▶ _WORK REQUIRED_
Repeat all entries below exactly as shown.

..............................

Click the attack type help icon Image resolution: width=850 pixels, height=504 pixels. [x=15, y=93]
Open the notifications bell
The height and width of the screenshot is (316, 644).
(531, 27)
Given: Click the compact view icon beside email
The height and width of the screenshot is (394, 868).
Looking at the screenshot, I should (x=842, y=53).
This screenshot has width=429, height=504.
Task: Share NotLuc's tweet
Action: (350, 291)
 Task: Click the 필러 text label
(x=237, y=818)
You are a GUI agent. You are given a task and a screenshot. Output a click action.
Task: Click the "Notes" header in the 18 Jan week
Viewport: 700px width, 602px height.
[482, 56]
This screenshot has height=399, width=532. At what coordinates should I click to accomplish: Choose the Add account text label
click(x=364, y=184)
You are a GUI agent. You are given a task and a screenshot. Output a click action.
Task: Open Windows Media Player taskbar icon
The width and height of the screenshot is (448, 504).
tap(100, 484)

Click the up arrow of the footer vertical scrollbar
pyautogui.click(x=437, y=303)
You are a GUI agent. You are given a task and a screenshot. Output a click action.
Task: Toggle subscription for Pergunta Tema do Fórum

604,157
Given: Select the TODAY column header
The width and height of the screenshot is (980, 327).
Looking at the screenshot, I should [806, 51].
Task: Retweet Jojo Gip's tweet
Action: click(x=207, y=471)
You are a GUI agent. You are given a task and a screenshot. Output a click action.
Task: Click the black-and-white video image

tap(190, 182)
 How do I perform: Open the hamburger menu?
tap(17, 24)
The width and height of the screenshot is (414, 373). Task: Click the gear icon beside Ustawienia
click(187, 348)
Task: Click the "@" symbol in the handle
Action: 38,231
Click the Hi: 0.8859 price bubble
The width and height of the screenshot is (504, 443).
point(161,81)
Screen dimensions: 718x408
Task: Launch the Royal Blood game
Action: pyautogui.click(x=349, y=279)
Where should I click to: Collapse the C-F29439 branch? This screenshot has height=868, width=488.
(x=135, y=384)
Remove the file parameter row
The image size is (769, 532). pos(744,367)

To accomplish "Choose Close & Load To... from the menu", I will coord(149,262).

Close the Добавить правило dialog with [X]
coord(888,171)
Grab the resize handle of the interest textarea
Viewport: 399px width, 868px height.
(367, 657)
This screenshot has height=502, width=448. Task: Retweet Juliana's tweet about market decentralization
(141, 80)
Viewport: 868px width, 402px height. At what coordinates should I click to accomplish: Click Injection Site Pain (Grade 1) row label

..............................

▶ _RESULT BELOW_
Click the attack type help icon Image resolution: width=850 pixels, height=504 pixels. [x=15, y=93]
Open the notifications bell
The height and width of the screenshot is (316, 644).
(531, 27)
Given: Click the compact view icon beside email
The height and width of the screenshot is (394, 868).
Looking at the screenshot, I should (x=842, y=53).
This screenshot has width=429, height=504.
Task: Share NotLuc's tweet
Action: (350, 291)
 Task: Click the 필러 text label
(x=237, y=818)
You are a GUI agent. You are given a task and a screenshot. Output a click action.
Task: Click the "Notes" header in the 18 Jan week
Viewport: 700px width, 602px height.
[482, 56]
This screenshot has height=399, width=532. At what coordinates should I click to accomplish: Choose the Add account text label
click(x=364, y=184)
You are a GUI agent. You are given a task and a screenshot. Output a click action.
Task: Open Windows Media Player taskbar icon
The width and height of the screenshot is (448, 504).
tap(100, 484)

Click the up arrow of the footer vertical scrollbar
pyautogui.click(x=437, y=303)
You are a GUI agent. You are given a task and a screenshot. Output a click action.
Task: Toggle subscription for Pergunta Tema do Fórum

604,157
Given: Select the TODAY column header
The width and height of the screenshot is (980, 327).
Looking at the screenshot, I should [806, 51].
Task: Retweet Jojo Gip's tweet
Action: click(x=207, y=471)
You are a GUI agent. You are given a task and a screenshot. Output a click action.
Task: Click the black-and-white video image

tap(190, 182)
 How do I perform: Open the hamburger menu?
tap(17, 24)
The width and height of the screenshot is (414, 373). Task: Click the gear icon beside Ustawienia
click(187, 348)
Task: Click the "@" symbol in the handle
Action: 38,231
Click the Hi: 0.8859 price bubble
The width and height of the screenshot is (504, 443).
point(161,81)
Screen dimensions: 718x408
Task: Launch the Royal Blood game
Action: pyautogui.click(x=349, y=279)
Where should I click to: Collapse the C-F29439 branch? This screenshot has height=868, width=488.
(x=135, y=384)
Remove the file parameter row
The image size is (769, 532). pos(744,367)

To accomplish "Choose Close & Load To... from the menu", I will coord(149,262).

Close the Добавить правило dialog with [X]
coord(888,171)
Grab the resize handle of the interest textarea
Viewport: 399px width, 868px height.
(367, 657)
This screenshot has height=502, width=448. Task: Retweet Juliana's tweet about market decentralization
(141, 80)
Viewport: 868px width, 402px height. At what coordinates should I click to accomplish: Click Injection Site Pain (Grade 1) row label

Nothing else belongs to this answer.